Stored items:
——————————
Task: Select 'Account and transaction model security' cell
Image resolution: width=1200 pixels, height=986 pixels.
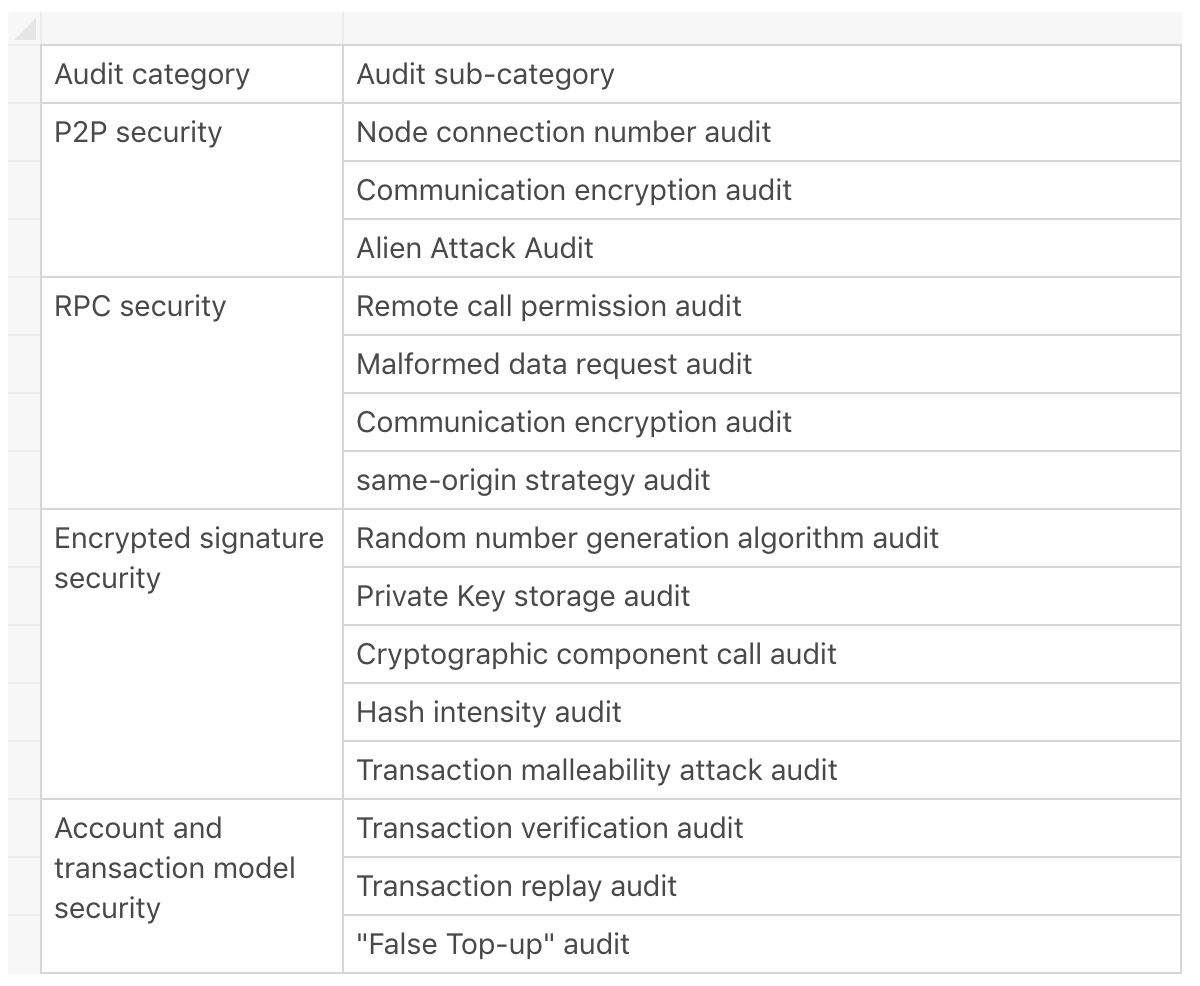Action: coord(192,886)

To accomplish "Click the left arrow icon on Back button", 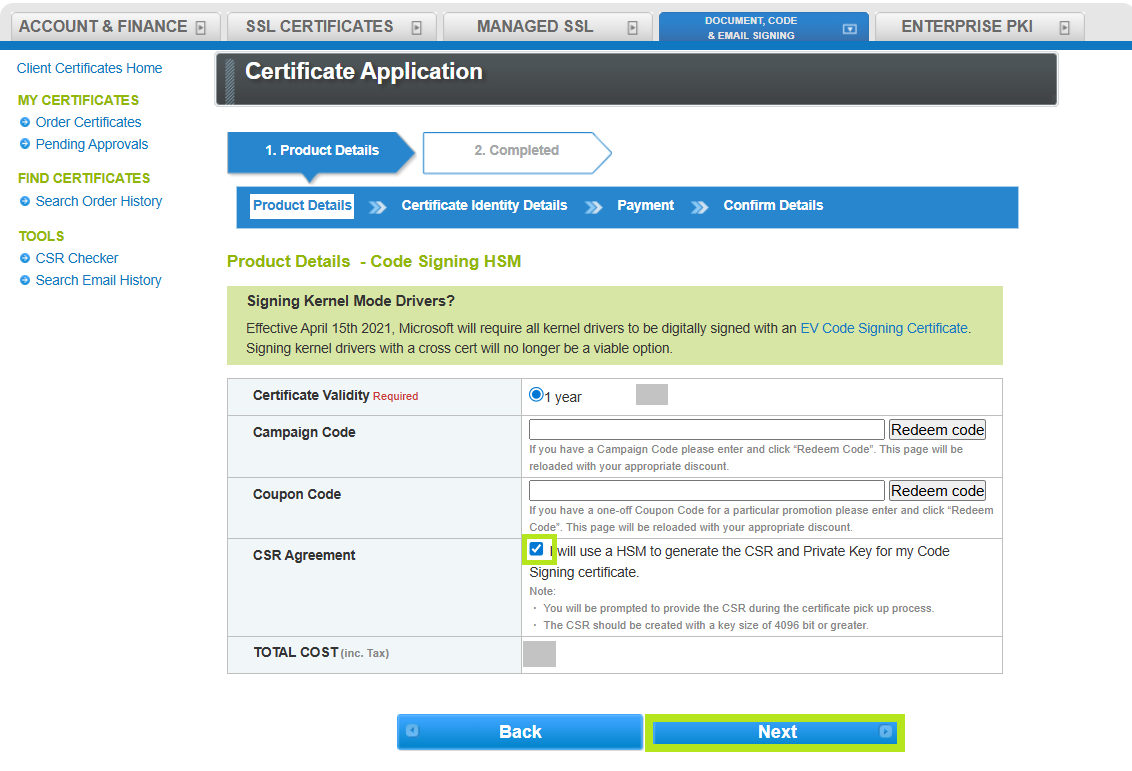I will coord(412,731).
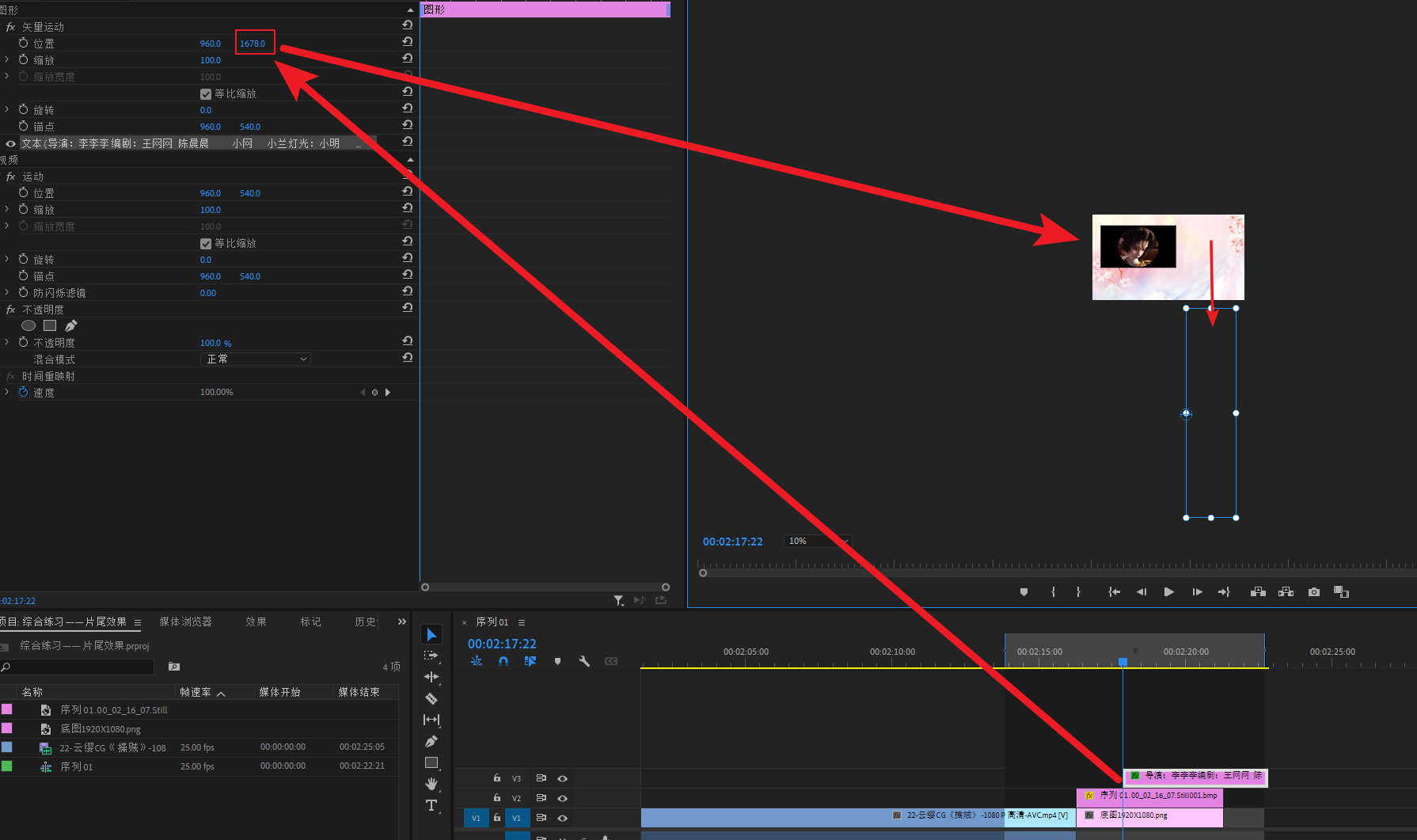Click the ellipse mask icon under 不透明度

coord(28,325)
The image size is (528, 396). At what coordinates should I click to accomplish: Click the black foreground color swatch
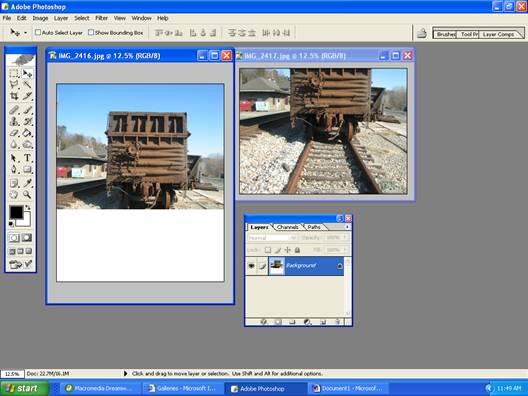click(16, 212)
——————————
#### [What to work on]
Pictures stay out; reproduce exactly the lines from the one containing "The image size" through the end of the data.

#### [Answer area]
The image size is (528, 396). At what coordinates should I click to accomplish: Click the black foreground color swatch
click(16, 212)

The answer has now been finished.